> [Work to do] Rewrite the items from the line containing "Click Свойства in the context menu" through the line containing "coord(411,61)", replacing "Select" with "Choose" and leaving everything else unchanged.

> [Listing]
--- --- ---
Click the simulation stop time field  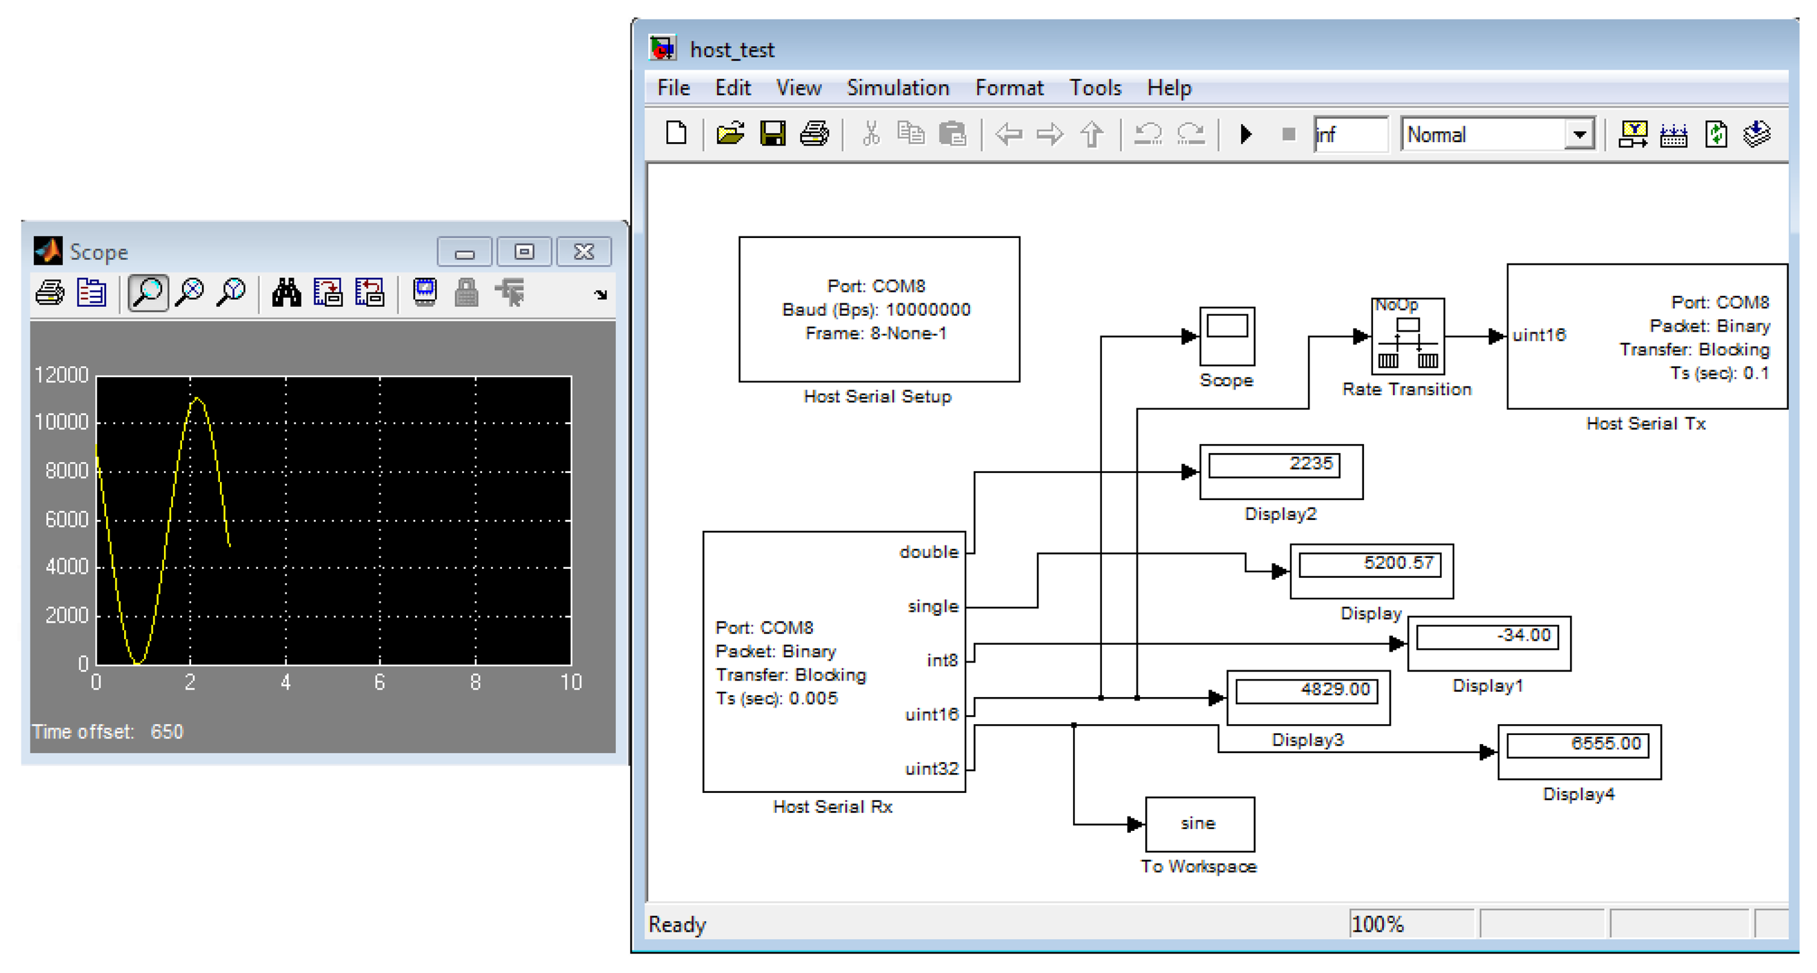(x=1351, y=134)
--- --- ---
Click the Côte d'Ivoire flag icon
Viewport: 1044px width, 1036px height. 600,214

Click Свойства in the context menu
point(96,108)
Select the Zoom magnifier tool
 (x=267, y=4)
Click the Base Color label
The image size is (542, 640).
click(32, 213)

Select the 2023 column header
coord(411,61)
--- --- ---
> [Exercise response]
Click Свойства in the context menu
point(96,108)
Choose the Zoom magnifier tool
 (x=267, y=4)
Click the Base Color label
The image size is (542, 640).
click(32, 213)

Choose the 2023 column header
coord(411,61)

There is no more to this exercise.